After feeling quite sad from not hearing from her for a few days I texted to see if everything was ok. She replied instantly and said they were but she'd been too busy to text me. I then asked if everything was ok between us and she said no. She said that I made her smile and laugh and that she wanted there to be fireworks and that I wasn't her 'forever guy.' I said that's fine but we'd had two really good dates and that it was pretty uncool to just not to say anything. She apologised and said our chats and dates had been great and she should have said something. I asked her what she wanted to do and she said call it a day and I agreed and that was that. Everything was amicable but I shouldn't have had to have contacted her for the privilege of finding out that I'd been dumped. I was also very confused as to how she'd gone off me so quickly.

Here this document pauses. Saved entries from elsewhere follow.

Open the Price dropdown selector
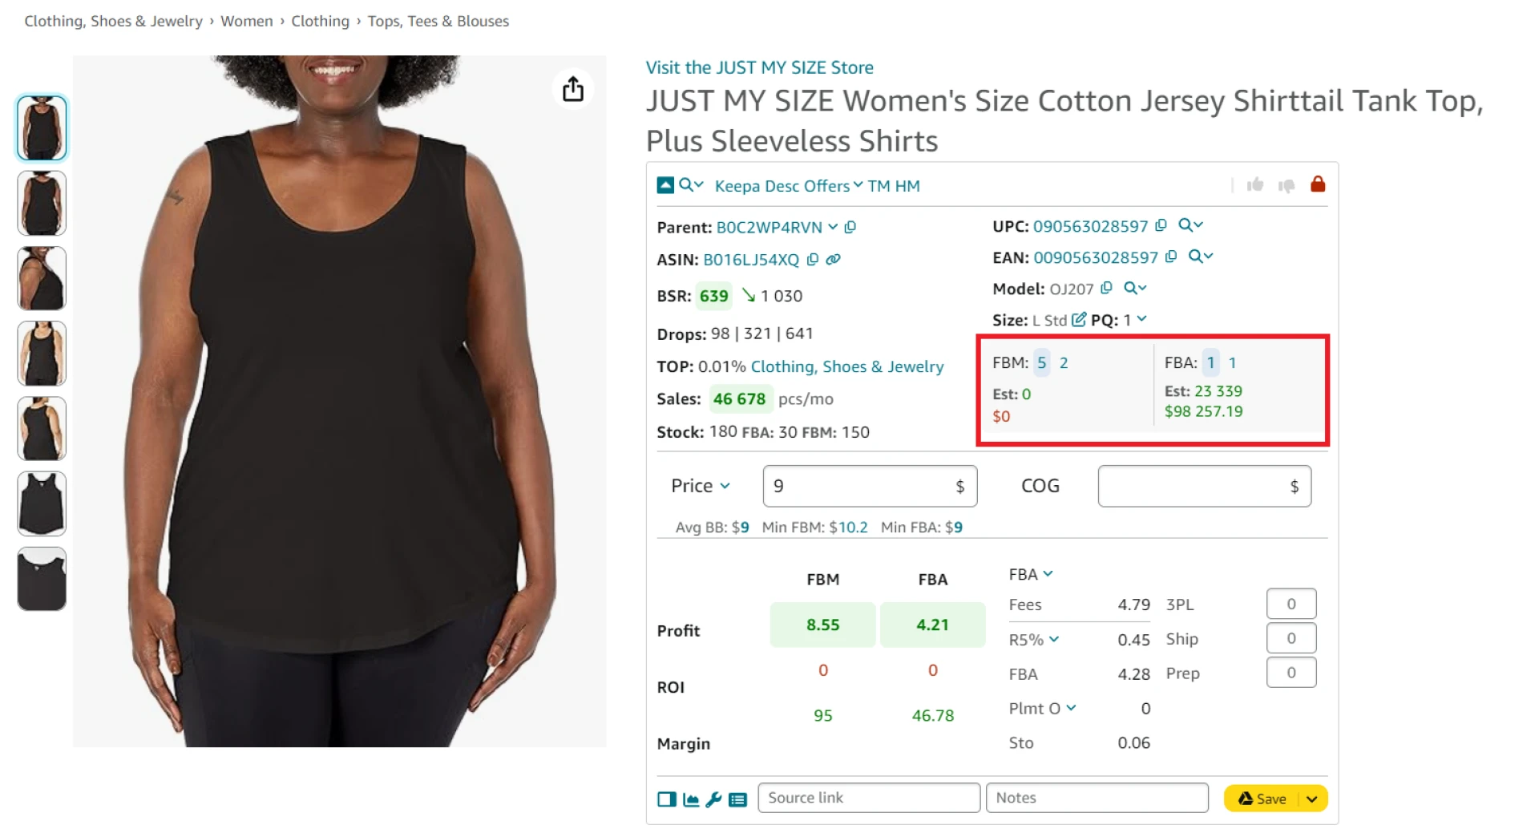 pyautogui.click(x=725, y=486)
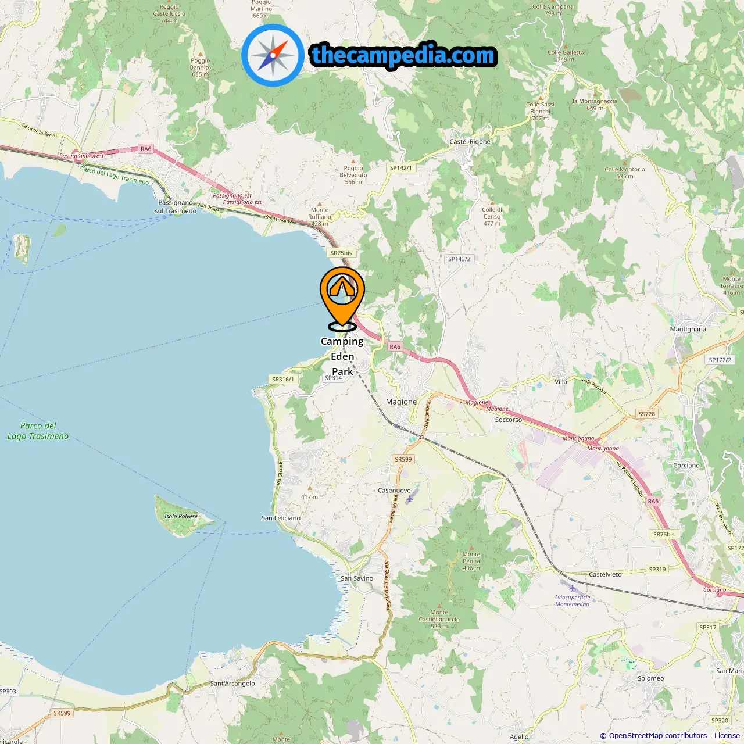The width and height of the screenshot is (744, 744).
Task: Open the thecampedia.com title link
Action: pyautogui.click(x=403, y=55)
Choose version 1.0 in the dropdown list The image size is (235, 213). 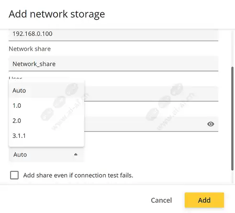click(x=46, y=106)
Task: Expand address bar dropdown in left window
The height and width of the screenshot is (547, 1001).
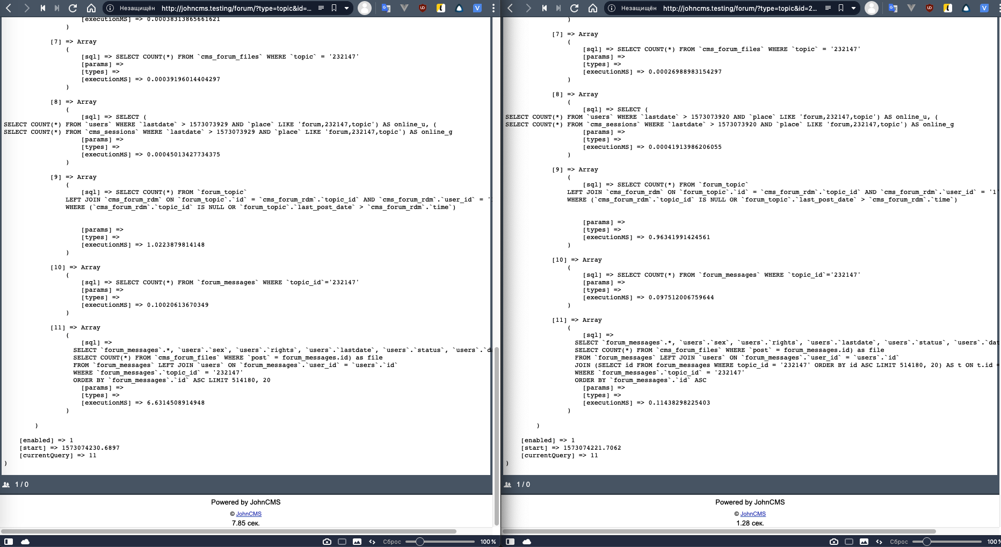Action: tap(346, 8)
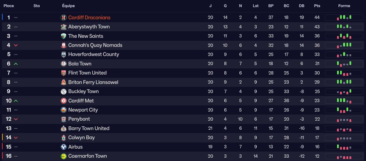366x161 pixels.
Task: Click the Newport City club badge
Action: pos(64,110)
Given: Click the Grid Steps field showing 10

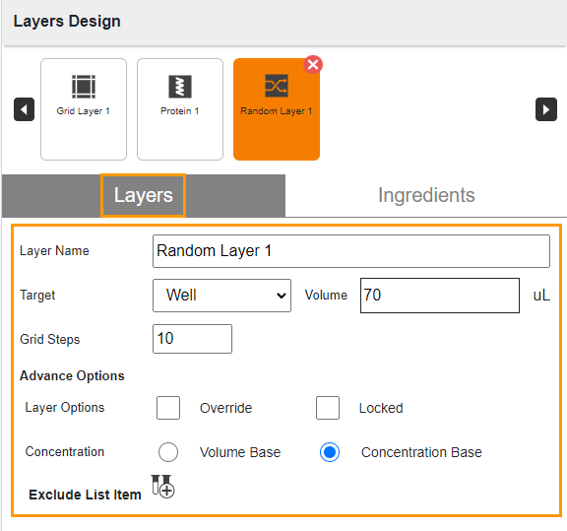Looking at the screenshot, I should 192,339.
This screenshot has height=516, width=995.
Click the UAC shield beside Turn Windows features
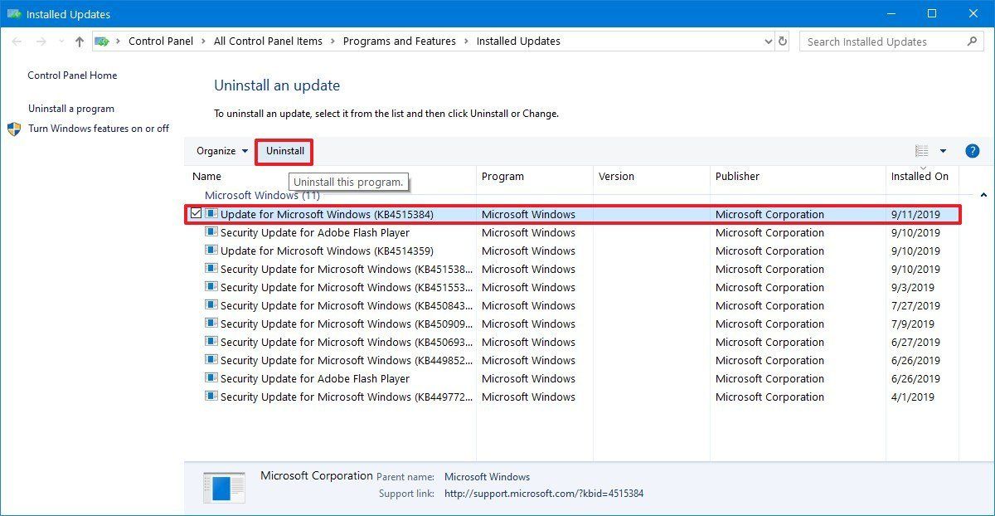[x=13, y=128]
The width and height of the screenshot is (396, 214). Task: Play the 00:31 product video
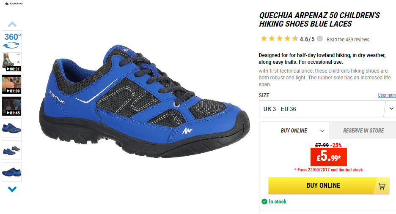(x=11, y=62)
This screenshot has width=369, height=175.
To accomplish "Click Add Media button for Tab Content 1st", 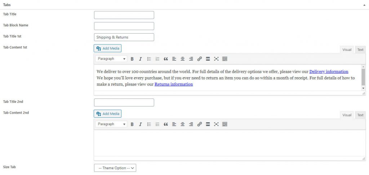I will (108, 48).
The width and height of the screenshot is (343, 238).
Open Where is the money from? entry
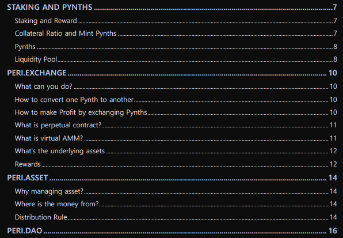click(56, 204)
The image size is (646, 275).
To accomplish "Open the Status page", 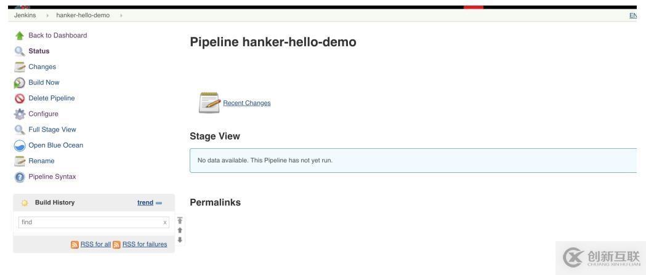I will click(x=39, y=51).
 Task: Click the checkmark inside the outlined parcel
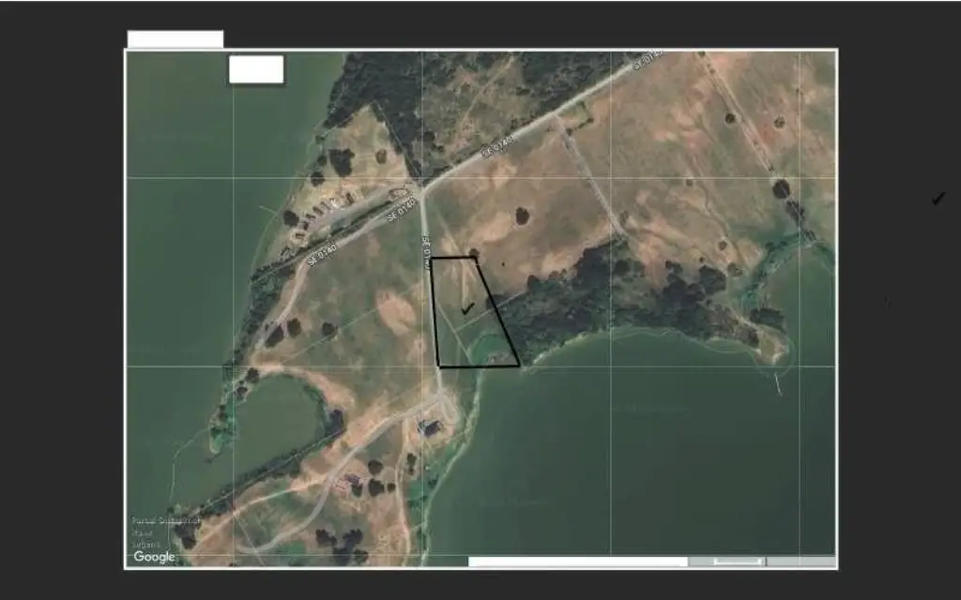(x=467, y=308)
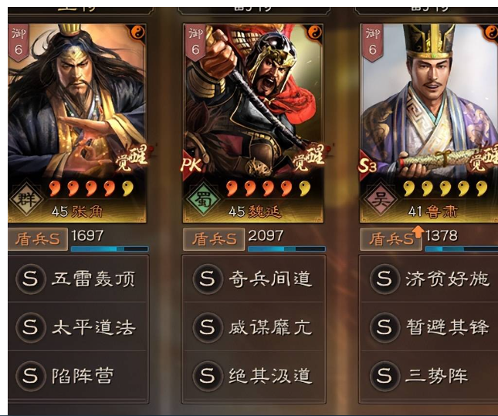Tap the 御 6 cost banner on Zhang Jiao
The image size is (498, 416).
point(19,43)
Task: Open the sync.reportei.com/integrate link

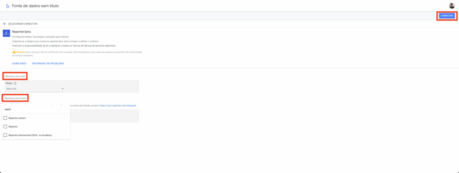Action: [118, 105]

I was deeply disappointed but 'drowned my sorrows' by scoring some coke and partying with some escorts.

Date 165


"You won't see me anymore."


I was really looking forward to this date and I think that she was too as she'd already mentioned things we could go and see if the first date went well. Alas, it wasn't to be. I always try to keep my feet on the ground before meeting someone but when they appear excited I think I get carried away a bit, especially as we'd been texting a lot beforehand.

This date, of course, took place in London again...I think we'd agreed to meet at 8;15pm but on my way there from Brighton she texted me to say she'd missed her train and didn't rock up until 9pm. She lived 20 minutes away and my journey was over 2 hours door to door so I just had to go for a wander until she turned up.

Due to her lateness we couldn't get into the restaurant that we were intending to go to but found an ok replacement nearby. I thought we got on really well and she regaled me with stories about how she hung out with New Order as she'd worked on a documentary about them, and we planned to go and see the Stanley Kubrick exhibition at the Design Museum.

However, I had to leave at around 10;30pm to make my trek back to the south coast, although I'd loved to have stayed longer. I felt very positive about how it had gone but those vibes were short-lived as she texted me the next night to say she liked me but probably said something about there not being a spark. I was definitely disappointed and a bit surprised by this but she was very up front and I can have no complaints because we had a nice, if short, evening and she was completely honest with me. Cowards and 'Ghosters' take note.

We texted for a week or so afterwards and did make plans to go to that exhibition but we never did and I stopped hearing from her.

Date 164


"Give up education as a bad mistake."


Another date in London to continue my run and l'm at quite a loss to explain why I can't seem to meet anyone in Brighton.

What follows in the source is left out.